Les 7 textes de Benoît

Ce n’est pas toujours celui qui a l’idée de faire quelquechose qui la réalise en premier. La preuve avec cet autoportrait, qui vient après quelques autres, car son auteur a mis un peu de temps à la concrétiser.

Les Equinoxes, Cyril Pedrosa

Les Equinoxes, c’est l’histoire de personnes qui se croisent sans vraiment se rencontrer, du moins au début, toutes à des moments charnières de leur vie, au grè des 4 saisons : deux ados qui se découvrent, une toute neuve ministre de l’environnement, deux frères qui se retrouvent, un vieux militant qui se préparent à mourir, en ayant déjà enterré ses dernières illusions.

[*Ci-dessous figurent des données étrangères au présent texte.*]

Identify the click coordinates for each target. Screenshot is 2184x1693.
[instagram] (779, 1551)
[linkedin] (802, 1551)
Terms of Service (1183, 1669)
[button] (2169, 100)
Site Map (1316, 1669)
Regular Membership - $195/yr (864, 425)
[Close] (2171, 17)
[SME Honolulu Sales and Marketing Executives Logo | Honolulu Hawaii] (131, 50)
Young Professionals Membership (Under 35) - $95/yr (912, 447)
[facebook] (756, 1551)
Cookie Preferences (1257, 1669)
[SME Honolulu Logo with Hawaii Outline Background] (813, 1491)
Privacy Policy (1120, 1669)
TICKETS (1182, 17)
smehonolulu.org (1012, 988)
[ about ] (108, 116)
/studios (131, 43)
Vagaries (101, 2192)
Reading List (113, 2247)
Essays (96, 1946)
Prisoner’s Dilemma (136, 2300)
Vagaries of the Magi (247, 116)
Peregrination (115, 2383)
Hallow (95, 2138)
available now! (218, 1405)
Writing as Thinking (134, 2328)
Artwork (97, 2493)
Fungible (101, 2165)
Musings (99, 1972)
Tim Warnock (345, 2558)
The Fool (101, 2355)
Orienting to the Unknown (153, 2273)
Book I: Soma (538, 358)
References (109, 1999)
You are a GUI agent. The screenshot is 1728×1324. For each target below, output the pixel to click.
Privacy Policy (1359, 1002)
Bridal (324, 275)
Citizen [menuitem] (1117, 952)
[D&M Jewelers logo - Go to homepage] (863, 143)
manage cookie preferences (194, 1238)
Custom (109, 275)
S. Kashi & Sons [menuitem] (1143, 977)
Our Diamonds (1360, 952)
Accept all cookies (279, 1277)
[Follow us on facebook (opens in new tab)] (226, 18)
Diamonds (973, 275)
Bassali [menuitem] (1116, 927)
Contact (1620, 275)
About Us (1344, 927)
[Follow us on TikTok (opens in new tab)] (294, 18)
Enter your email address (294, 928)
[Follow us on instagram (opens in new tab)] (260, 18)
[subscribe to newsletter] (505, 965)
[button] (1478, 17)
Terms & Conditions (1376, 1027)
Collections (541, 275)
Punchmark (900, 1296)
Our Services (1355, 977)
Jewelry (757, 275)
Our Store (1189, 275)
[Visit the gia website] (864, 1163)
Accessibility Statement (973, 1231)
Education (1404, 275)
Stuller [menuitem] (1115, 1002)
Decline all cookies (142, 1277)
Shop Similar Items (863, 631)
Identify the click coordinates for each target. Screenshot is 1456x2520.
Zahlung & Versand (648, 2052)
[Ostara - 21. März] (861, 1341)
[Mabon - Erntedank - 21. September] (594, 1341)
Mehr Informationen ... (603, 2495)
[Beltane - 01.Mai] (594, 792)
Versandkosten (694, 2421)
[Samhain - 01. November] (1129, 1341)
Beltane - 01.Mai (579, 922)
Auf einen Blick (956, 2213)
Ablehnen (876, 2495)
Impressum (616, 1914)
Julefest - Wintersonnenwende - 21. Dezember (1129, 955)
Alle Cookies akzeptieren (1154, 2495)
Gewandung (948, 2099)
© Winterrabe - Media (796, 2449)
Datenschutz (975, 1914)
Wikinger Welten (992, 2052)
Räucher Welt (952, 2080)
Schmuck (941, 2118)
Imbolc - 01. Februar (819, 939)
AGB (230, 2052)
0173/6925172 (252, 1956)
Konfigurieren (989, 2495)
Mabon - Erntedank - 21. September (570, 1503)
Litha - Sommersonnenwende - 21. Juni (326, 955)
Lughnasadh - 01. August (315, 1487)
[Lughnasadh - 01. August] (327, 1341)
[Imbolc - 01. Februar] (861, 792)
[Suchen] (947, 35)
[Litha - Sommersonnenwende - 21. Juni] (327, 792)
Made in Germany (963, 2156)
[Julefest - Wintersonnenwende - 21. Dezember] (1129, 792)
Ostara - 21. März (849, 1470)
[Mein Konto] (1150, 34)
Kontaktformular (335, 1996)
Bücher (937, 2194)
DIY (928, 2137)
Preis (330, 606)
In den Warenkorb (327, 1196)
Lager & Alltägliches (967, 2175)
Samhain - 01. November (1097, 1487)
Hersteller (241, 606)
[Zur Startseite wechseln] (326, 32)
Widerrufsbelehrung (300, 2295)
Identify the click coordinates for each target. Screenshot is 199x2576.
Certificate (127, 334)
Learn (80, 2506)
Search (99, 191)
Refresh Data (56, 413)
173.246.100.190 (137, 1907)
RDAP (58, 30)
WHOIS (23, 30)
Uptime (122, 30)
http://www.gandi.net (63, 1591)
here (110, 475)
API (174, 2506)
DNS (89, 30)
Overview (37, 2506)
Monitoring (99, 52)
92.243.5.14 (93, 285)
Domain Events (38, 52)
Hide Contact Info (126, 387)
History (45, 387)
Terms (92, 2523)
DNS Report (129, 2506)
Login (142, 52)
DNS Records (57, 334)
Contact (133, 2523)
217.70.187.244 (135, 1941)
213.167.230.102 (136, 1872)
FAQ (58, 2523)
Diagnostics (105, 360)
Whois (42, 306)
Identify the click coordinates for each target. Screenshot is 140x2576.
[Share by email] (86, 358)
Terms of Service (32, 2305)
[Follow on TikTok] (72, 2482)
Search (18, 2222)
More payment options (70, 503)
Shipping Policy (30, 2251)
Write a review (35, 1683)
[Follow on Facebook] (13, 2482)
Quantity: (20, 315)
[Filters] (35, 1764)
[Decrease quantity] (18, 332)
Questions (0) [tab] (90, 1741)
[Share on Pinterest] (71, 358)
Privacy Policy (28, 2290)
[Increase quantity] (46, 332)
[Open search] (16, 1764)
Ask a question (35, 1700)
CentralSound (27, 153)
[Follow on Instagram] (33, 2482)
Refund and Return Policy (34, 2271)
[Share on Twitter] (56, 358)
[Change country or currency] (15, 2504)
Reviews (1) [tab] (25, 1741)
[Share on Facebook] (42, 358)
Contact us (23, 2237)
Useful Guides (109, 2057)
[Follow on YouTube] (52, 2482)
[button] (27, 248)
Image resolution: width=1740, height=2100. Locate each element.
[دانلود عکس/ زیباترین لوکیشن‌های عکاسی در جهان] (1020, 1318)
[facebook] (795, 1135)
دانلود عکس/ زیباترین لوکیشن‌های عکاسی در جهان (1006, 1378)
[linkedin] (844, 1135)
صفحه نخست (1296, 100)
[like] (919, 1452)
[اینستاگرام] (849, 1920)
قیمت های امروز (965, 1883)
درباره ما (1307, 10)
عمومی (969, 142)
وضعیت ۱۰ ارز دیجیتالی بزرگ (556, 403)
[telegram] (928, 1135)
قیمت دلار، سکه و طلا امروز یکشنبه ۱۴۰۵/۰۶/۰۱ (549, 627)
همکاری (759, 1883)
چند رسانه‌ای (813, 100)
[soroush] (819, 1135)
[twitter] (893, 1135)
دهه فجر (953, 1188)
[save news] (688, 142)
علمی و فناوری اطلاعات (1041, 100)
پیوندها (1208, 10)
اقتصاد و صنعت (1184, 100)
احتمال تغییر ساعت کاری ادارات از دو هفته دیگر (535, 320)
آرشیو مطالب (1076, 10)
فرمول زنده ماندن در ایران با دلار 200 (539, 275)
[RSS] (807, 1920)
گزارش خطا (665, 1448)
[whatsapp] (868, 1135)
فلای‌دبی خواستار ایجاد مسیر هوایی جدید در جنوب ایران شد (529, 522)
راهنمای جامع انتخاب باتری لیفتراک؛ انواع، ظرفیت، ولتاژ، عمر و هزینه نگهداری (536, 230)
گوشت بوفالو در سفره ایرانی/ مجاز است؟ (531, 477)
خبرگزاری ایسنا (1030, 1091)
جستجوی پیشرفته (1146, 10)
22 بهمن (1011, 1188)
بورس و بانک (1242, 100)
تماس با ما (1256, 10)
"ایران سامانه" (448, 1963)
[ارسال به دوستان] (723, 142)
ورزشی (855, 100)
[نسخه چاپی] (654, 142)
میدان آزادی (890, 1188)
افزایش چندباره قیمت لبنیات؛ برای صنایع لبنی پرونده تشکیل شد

Cyril Pedrosa dessine chacune de ces saisons avec une palette différente. Il y croise 4 autres fils rouges, trésors de poésie et d’humanité : un petit homme préhistorique, dont l’errance solitaire finit par laisser une trace (no spoiler) ; une photographe qui capte les doutes de chacun des personnages ; en écho de chacune de ces « photos » -à peine esquissées- un beau texte sur les pensées intérieures de chacun ; enfin, un tableau, apperçu, oublié, puis retrouvé.

Celui qui en parle le mieux, ça reste son auteur.

Il y a a les fleuves qui ne remontent pas leurs cours

Il y a l’amour qui m’entraîne avec douceur

Il y avait un prisonnier boche qui portait sa mitraillette sur son dos

Il y a des hommes dans le monde qui n’ont jamais été à la guerre

Il y a des Hindous qui regardent avec étonnement les campagnes occidentales

Ils pensent avec mélancolie à ceux dont ils se demandent s’ils les reverront

Car on a poussé très loin durant cette guerre l’art de l’invisibilité

Il y a, Guillaume Apollinaire

Pas besoin d’aller beaucoup plus loin pour comprendre pourquoi ma boîte s’appelle Calligramme. Et pourquoi j’aimais les anaphores avant que François Hollande n’en fasse une tarte à la crème.

Après l’anaphore, l’anadiplose. Demain, c’est loin, d’IAM : un texte de 9 minutes, en clôture de l’album de mes 15 ans, qui a pris moins de rides que moi. Avec Oxmo Puccino et Arsenik, mes vrais profs d’écriture.

La double absence, c’est mon livre fétiche de mes années étudiantes, celui qui m’a fait penser un temps à une vocation de chercheur. Et Abdelmalek Sayad a probablement trouvé le plus beau des titres possibles.

Hard times in the city
In a hard town by the sea
Ain’t nowhere to run to
There ain’t nothin’ here for free »

Baltimore, Nina Simone

C’est l’histoire d’une mouette qui cherche l’océan, d’une ville qui meurt sans que ses habitants ne sachent pourquoi.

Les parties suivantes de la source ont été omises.